January 16, 2025

Twenty-First Century Wiretapping: Recognition

For the past several weeks I’ve been writing, on and off, about how technology enables new types of wiretapping, and how public policy should cope with those changes. Having laid the groundwork (1; 2; 3; 4; 5) we’re now ready for to bite into the most interesting question. Suppose the government is running, on every communication, some algorithm that classifies messages as suspicious or not, and that every conversation labeled suspicious is played for a government agent. When, if ever, is government justified in using such a scheme?

Many readers will say the answer is obviously “never”. Today I want to argue that that is wrong – that there are situations where automated flagging of messages for human analysis can be justified.
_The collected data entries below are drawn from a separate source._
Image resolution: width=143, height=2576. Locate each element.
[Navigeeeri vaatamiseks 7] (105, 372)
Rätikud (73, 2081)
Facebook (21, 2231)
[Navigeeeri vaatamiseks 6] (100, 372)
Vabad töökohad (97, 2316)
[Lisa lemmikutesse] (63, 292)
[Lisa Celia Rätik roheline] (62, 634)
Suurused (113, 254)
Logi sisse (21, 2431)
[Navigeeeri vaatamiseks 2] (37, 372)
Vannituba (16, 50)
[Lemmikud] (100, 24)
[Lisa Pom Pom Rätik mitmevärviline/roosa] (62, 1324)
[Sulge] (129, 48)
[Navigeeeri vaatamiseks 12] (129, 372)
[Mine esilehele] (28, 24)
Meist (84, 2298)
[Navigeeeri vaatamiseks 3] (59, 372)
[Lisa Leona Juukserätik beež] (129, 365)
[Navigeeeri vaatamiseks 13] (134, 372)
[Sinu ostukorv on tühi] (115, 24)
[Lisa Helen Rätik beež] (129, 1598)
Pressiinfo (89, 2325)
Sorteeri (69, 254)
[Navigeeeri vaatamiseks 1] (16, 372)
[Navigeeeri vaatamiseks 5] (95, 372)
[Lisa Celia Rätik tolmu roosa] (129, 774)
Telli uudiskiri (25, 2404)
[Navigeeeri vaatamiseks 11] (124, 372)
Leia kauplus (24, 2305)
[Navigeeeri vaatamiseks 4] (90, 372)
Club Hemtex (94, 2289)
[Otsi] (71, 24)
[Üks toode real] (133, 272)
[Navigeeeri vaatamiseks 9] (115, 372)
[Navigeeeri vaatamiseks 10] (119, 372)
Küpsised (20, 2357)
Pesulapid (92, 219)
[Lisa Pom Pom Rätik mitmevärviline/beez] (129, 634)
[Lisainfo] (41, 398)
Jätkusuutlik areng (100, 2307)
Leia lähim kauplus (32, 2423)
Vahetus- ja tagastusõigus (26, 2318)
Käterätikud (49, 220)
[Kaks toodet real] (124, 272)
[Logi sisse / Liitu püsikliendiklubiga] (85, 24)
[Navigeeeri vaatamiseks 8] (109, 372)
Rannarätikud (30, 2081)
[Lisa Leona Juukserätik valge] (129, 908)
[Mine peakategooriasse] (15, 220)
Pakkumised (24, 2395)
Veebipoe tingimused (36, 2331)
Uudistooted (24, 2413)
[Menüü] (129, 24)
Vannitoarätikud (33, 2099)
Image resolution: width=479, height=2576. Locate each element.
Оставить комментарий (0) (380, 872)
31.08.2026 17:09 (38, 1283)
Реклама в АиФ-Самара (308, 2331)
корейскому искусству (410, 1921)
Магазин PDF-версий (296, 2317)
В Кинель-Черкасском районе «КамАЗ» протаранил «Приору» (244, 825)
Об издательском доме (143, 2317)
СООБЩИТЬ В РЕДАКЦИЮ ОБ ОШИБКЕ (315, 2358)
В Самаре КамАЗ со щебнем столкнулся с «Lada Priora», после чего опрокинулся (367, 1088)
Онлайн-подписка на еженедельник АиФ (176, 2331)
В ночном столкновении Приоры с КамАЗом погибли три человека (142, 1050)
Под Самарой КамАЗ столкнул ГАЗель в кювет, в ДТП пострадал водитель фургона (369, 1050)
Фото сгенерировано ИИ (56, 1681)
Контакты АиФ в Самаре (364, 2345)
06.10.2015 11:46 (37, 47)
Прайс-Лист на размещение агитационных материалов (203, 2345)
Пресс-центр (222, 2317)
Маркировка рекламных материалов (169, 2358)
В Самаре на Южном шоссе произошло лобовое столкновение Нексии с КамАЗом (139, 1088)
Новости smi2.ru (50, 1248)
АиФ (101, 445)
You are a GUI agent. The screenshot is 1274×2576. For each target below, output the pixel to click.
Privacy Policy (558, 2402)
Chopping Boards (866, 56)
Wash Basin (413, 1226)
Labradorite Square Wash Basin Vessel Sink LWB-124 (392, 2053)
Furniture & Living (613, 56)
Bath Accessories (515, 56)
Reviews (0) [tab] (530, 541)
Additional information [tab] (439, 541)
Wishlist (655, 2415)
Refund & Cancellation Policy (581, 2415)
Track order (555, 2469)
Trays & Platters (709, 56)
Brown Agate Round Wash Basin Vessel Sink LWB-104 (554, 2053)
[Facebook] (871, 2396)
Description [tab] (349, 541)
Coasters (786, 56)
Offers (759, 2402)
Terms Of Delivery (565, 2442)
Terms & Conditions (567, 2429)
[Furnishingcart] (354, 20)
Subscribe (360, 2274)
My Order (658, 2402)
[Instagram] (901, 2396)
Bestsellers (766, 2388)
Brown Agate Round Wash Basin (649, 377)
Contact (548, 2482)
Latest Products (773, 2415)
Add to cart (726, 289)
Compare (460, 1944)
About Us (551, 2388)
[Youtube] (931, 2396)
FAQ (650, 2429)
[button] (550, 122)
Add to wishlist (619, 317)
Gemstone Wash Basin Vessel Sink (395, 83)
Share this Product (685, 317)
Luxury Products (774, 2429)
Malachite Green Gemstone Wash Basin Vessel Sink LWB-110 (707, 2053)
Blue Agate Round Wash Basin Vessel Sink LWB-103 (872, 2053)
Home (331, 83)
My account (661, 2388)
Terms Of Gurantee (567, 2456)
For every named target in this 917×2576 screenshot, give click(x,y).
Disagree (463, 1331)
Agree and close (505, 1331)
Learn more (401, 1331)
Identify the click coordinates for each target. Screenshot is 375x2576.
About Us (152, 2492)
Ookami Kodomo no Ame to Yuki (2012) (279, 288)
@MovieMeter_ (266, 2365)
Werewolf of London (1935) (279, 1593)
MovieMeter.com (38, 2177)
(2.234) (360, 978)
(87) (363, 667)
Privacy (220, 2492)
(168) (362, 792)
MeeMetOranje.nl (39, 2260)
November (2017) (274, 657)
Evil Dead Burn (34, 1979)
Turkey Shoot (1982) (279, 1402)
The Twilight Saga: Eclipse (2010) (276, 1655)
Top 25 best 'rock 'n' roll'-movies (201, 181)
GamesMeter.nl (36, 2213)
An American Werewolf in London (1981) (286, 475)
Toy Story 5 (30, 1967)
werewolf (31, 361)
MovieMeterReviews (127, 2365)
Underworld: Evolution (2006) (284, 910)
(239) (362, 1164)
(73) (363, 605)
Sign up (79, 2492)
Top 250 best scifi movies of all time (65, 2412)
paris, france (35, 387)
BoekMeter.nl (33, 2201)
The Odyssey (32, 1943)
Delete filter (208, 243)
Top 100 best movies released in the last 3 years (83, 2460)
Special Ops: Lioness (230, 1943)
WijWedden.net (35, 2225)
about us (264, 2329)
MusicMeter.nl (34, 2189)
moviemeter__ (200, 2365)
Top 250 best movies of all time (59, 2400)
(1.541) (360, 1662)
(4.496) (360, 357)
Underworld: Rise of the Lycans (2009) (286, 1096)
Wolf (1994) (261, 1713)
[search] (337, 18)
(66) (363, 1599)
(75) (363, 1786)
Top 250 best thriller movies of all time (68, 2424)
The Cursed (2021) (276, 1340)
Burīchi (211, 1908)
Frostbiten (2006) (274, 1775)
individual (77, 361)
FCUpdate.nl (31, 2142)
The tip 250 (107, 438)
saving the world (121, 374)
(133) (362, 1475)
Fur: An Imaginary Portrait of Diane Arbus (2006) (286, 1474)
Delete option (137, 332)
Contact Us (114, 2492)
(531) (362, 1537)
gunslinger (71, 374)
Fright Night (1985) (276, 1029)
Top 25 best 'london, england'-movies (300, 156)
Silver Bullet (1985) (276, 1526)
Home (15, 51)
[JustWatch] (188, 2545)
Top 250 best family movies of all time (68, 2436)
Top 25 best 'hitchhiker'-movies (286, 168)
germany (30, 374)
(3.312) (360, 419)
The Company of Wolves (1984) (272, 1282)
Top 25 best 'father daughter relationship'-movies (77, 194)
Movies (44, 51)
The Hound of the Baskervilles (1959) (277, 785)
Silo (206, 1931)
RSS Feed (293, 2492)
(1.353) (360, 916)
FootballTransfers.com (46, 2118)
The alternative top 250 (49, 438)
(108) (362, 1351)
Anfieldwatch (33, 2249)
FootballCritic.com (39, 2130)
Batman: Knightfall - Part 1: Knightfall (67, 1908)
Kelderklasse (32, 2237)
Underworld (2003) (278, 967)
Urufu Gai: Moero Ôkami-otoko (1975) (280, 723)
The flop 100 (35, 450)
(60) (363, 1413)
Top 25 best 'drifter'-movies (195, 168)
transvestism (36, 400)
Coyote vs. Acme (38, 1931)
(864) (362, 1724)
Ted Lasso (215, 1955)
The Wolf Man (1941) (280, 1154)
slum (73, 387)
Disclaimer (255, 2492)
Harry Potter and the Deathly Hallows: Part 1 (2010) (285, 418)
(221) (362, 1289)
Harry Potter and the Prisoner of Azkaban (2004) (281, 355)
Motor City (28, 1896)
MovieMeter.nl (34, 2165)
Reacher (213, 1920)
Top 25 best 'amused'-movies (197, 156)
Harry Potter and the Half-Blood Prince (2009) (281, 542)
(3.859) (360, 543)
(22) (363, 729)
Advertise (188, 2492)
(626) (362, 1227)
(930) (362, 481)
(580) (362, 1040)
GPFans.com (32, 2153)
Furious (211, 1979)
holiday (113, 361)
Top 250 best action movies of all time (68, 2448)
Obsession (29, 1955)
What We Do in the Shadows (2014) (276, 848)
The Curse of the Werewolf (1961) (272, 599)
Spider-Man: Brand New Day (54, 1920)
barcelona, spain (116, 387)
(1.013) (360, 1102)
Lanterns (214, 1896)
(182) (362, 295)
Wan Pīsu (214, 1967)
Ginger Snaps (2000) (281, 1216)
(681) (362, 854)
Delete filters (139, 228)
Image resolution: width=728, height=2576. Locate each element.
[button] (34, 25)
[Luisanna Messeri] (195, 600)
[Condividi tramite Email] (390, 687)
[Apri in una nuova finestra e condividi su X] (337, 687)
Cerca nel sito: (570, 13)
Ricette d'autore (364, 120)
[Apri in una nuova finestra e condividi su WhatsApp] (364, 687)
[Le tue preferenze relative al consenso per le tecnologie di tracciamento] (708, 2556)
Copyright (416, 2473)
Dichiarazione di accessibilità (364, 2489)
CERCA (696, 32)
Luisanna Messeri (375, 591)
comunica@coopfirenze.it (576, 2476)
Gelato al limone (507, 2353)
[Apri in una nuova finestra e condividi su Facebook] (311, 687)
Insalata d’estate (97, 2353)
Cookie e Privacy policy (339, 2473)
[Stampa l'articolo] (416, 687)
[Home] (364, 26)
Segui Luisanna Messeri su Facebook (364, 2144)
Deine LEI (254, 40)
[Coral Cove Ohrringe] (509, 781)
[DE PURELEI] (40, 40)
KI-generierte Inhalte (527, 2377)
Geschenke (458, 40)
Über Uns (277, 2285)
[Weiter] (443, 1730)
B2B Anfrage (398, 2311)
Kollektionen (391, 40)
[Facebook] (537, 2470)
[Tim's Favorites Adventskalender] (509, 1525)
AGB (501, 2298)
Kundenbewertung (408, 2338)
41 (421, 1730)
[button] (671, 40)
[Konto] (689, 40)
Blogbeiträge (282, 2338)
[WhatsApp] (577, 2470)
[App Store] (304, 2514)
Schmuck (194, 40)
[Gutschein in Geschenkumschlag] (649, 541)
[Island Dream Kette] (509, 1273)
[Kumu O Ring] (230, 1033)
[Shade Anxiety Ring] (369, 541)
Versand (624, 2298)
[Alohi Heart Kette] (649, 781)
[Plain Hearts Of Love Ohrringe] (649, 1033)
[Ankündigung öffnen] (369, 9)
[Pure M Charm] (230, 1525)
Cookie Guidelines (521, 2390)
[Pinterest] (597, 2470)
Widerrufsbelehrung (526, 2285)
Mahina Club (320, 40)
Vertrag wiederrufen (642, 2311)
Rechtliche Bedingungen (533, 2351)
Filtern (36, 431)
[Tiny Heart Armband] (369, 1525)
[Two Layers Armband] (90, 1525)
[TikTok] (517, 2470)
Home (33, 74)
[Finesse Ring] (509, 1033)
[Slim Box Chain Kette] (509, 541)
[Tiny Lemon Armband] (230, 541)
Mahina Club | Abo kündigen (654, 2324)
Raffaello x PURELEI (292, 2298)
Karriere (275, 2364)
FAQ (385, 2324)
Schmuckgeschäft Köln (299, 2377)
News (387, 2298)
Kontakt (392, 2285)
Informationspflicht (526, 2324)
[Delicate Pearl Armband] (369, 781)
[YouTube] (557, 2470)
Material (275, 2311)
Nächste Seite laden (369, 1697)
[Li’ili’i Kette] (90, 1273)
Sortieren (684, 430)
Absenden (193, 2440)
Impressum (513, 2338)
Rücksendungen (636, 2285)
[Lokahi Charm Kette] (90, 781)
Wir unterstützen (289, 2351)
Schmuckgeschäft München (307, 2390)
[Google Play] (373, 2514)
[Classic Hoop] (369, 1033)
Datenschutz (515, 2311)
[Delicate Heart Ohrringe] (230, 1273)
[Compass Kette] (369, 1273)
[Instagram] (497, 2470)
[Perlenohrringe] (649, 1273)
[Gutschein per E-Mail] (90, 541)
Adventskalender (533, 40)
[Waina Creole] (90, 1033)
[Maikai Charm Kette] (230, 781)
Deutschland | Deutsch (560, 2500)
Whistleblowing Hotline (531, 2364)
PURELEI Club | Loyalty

A standard objection to this kind of algorithmic triggering is that authority to search or wiretap must be based on individualized suspicion, that is, that there must be sufficient cause to believe that a specific individual is involved in illegal activity, before that individual can be wiretapped. To the extent that that is an assertion about current U.S. law, it doesn’t answer my question – recall that I’m writing here about what the legal rules should be, not what they are. Any requirement of individualized suspicion must be justified on the merits. I understand the argument for it on the merits. All I’m saying is that that argument doesn’t win by default.

One reason it shouldn’t win by default is that individualized suspicion is sometimes consistent with algorithmic recognition. Suppose that we have strong cause to believe that Mr. A is planning to commit a terrorist attack or some other serious crime. This would justify tapping Mr. A’s phone. And suppose we know Mr. A is visiting Chicago but we don’t know exactly where in the city he is, and we expect him to make calls on random hotel phones, pay phones, and throwaway cell phones. Suppose further that the police have good audio recordings of Mr. A’s voice.

The police propose to run automated voice recognition software on all phone calls in the Chicago area. When the software flags a recording as containing Mr. A’s voice, that recording will be played for a police analyst, and if the analyst confirms the voice as Mr. A’s, the call will be recorded. The police ask us, as arbiters of the public good, for clearance to do this.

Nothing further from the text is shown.